(Stored items)
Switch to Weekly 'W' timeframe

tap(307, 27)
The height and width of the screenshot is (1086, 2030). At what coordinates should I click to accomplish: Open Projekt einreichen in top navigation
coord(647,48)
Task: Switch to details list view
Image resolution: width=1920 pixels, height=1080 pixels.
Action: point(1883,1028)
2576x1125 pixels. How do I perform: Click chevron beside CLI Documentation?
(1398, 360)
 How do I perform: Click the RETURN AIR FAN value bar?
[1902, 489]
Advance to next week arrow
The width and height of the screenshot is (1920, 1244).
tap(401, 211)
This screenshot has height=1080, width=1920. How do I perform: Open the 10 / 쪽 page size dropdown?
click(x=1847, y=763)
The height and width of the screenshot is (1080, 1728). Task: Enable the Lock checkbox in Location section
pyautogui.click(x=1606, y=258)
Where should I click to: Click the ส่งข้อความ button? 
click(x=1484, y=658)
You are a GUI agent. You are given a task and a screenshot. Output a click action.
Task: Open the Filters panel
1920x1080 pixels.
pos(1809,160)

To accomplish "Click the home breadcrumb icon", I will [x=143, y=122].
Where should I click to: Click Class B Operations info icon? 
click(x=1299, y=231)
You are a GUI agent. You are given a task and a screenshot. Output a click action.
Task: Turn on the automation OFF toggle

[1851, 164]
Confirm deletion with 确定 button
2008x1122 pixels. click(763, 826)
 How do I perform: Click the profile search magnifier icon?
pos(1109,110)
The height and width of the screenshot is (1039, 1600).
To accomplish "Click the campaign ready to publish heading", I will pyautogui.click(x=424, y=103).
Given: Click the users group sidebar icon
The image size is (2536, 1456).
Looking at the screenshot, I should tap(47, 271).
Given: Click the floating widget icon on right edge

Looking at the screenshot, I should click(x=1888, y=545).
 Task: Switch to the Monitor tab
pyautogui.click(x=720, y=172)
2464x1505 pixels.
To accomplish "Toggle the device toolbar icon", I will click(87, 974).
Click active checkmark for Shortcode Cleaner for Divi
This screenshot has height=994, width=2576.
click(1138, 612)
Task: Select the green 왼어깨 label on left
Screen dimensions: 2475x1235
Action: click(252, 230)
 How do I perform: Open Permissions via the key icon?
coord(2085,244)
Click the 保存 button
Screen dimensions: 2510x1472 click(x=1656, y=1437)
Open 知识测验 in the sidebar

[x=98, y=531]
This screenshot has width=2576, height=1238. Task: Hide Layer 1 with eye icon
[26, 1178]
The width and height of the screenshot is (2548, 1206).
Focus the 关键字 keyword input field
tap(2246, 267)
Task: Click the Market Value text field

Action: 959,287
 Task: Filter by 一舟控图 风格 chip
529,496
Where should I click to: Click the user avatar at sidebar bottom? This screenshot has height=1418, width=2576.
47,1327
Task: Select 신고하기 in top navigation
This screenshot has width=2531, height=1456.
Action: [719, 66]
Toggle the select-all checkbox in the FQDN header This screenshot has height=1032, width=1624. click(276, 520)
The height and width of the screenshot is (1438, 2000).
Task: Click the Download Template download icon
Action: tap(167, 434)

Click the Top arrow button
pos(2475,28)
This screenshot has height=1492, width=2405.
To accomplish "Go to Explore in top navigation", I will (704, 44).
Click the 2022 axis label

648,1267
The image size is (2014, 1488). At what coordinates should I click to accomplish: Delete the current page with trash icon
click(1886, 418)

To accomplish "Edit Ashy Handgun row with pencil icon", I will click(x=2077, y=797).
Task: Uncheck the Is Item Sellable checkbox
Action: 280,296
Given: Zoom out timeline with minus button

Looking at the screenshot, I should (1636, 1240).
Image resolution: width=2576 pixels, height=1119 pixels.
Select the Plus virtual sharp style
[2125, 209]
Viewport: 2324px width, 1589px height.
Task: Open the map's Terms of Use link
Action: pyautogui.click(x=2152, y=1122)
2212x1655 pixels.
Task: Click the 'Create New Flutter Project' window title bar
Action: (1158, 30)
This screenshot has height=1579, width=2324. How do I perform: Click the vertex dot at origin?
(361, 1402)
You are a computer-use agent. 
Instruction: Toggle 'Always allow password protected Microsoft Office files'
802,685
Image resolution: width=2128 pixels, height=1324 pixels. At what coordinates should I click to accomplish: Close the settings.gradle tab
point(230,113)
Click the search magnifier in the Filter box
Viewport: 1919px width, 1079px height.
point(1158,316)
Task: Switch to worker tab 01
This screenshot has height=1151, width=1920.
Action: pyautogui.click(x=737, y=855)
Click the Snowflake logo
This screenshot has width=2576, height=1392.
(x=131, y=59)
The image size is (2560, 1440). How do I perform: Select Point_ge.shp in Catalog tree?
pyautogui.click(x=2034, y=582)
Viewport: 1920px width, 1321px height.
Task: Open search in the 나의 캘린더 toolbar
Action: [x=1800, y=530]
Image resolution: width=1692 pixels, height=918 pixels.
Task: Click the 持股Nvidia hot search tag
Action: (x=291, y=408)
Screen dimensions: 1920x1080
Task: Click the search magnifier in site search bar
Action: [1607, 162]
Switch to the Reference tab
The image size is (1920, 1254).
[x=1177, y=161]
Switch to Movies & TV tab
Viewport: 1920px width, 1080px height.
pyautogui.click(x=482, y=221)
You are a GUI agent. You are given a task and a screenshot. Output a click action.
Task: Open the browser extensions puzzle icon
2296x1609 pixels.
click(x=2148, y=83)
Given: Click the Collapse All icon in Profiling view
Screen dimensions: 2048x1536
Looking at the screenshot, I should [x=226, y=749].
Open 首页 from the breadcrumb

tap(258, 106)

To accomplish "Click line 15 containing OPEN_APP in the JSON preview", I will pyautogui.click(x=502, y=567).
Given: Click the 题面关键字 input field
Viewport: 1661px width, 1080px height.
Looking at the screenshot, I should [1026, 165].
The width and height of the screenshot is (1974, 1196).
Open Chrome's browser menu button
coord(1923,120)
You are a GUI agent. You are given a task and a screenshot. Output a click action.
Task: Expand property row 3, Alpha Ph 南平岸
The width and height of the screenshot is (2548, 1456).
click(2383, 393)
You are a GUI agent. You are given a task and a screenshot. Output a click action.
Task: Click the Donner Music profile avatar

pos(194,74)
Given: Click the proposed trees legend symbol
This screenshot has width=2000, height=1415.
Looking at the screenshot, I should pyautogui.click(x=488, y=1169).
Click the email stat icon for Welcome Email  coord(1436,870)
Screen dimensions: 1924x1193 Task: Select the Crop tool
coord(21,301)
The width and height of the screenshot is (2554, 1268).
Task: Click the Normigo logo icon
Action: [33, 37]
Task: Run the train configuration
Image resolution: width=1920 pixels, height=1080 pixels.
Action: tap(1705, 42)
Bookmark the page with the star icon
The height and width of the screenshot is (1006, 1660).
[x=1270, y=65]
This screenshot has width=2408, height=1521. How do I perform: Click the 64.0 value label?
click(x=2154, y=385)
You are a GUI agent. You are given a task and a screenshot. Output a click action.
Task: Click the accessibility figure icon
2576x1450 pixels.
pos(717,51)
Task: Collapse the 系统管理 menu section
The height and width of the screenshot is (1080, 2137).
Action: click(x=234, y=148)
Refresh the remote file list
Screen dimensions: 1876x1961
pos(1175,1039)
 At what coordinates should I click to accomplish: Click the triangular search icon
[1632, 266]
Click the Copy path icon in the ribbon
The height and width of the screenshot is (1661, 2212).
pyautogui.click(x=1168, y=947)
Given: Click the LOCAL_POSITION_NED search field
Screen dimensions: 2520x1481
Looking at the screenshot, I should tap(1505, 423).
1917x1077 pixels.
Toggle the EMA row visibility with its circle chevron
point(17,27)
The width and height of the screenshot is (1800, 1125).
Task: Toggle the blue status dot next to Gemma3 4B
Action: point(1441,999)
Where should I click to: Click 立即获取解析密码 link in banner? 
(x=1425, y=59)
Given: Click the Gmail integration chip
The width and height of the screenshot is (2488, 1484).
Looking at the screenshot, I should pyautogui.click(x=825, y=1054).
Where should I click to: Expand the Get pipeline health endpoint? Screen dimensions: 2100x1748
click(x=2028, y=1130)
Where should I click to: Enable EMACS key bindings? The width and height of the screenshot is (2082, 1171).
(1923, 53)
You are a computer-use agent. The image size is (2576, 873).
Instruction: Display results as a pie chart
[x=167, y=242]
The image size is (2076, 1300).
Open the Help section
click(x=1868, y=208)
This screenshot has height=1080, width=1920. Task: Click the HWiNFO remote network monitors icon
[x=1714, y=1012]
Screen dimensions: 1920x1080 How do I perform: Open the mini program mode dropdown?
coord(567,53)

=== What this task involves ===
The lines that contain the word "Collapse" are wanted; copy each of them from the records.

=== Response for this exercise ===
Given: Click the Collapse All icon in Profiling view
Task: Collapse the 系统管理 menu section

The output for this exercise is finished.